Near Strasburg, on the retreat, the division was partially engaged in a skirmish, that proved to be of very little consequence. That night the cavalry rear guard, being suddenly attacked by the enemy, got stampeded, and it and the artillery (Baltimore battery) came near running over the Louisiana brigade — so the brigade said. Fifteen or twenty cavalrymen were reported captured.

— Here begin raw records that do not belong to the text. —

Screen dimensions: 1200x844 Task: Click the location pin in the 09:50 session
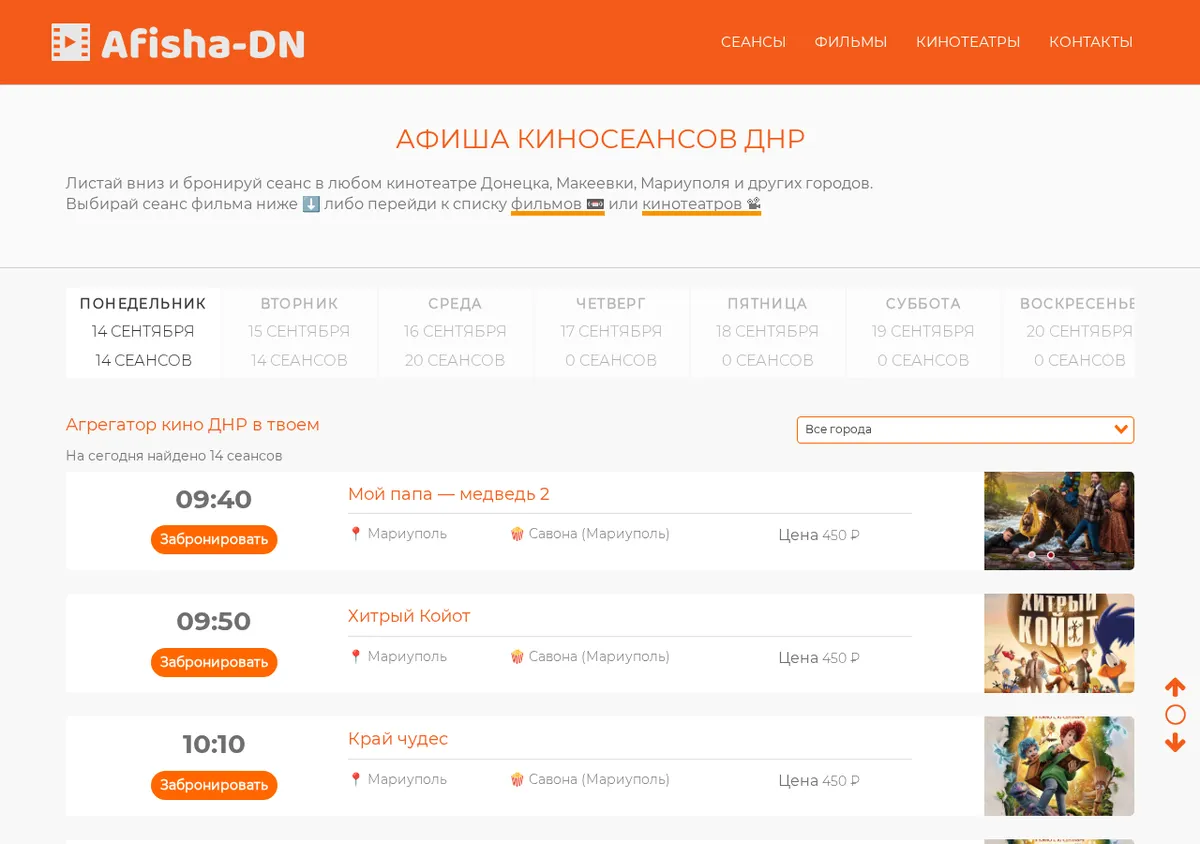tap(355, 657)
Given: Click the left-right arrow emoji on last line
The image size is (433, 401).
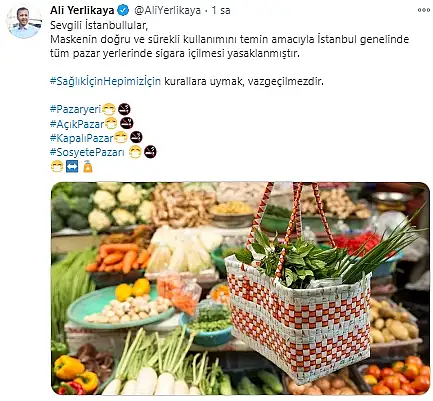Looking at the screenshot, I should (72, 166).
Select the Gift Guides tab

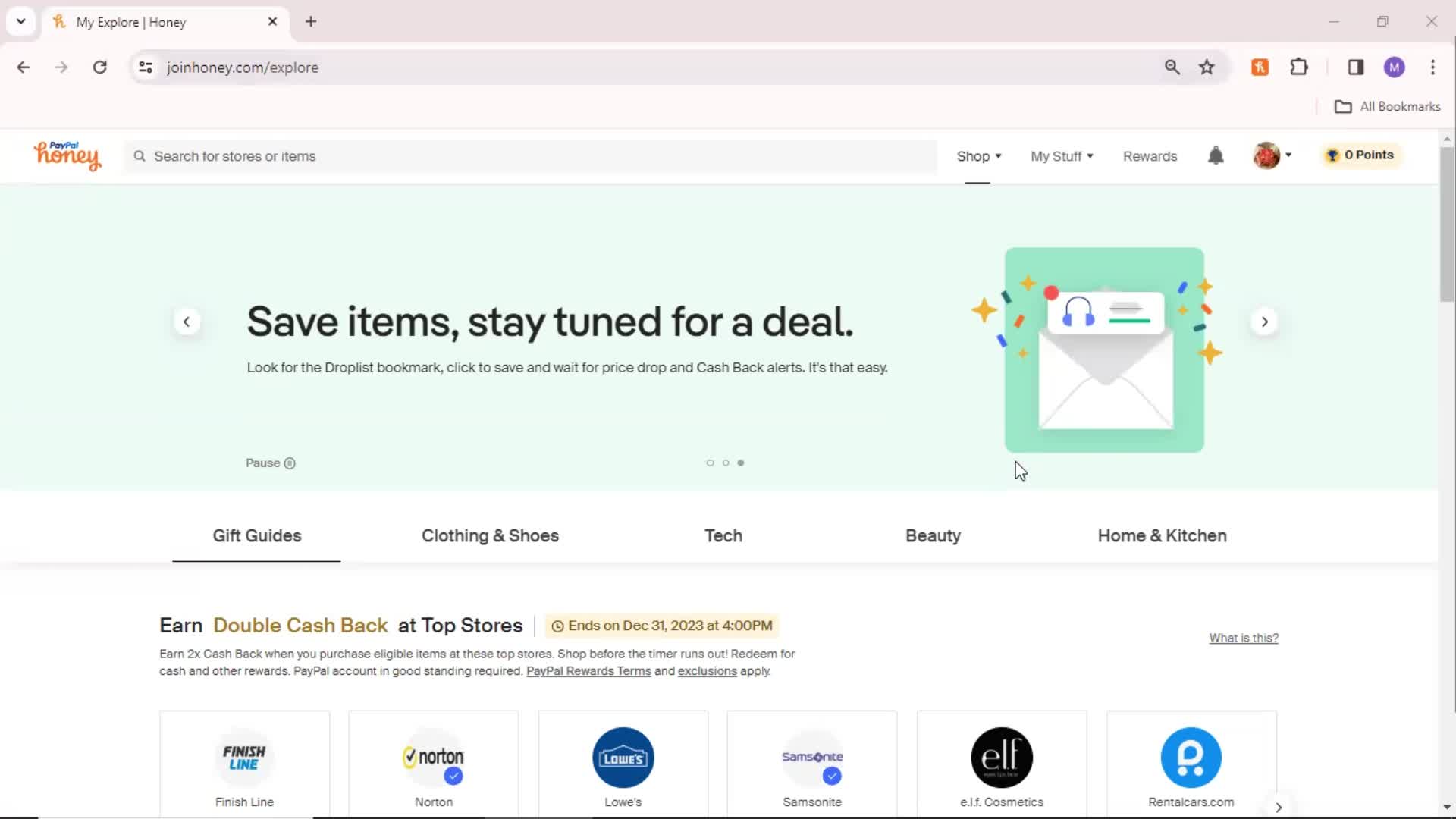point(256,535)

Near Harrisonburg the Fifty-eighth Virginia (then very small — not two hundred men) got engaged with the Pennsylvania “Buck-Tail Rifles,” and had their hands full till the First Maryland came to their help. The fight lasted only half an hour. Our loss was seventy-five, that of the enemy nearer one hundred and fifty. Ashby was killed ten steps in front of the line of the Fifty-eighth Virginia trying to induce them to charge. His horse was killed under him, and he had scarcely disengaged himself and started forward when he, too, was killed, shot directly through the body — some insisted from behind, but I think not, from what I could learn.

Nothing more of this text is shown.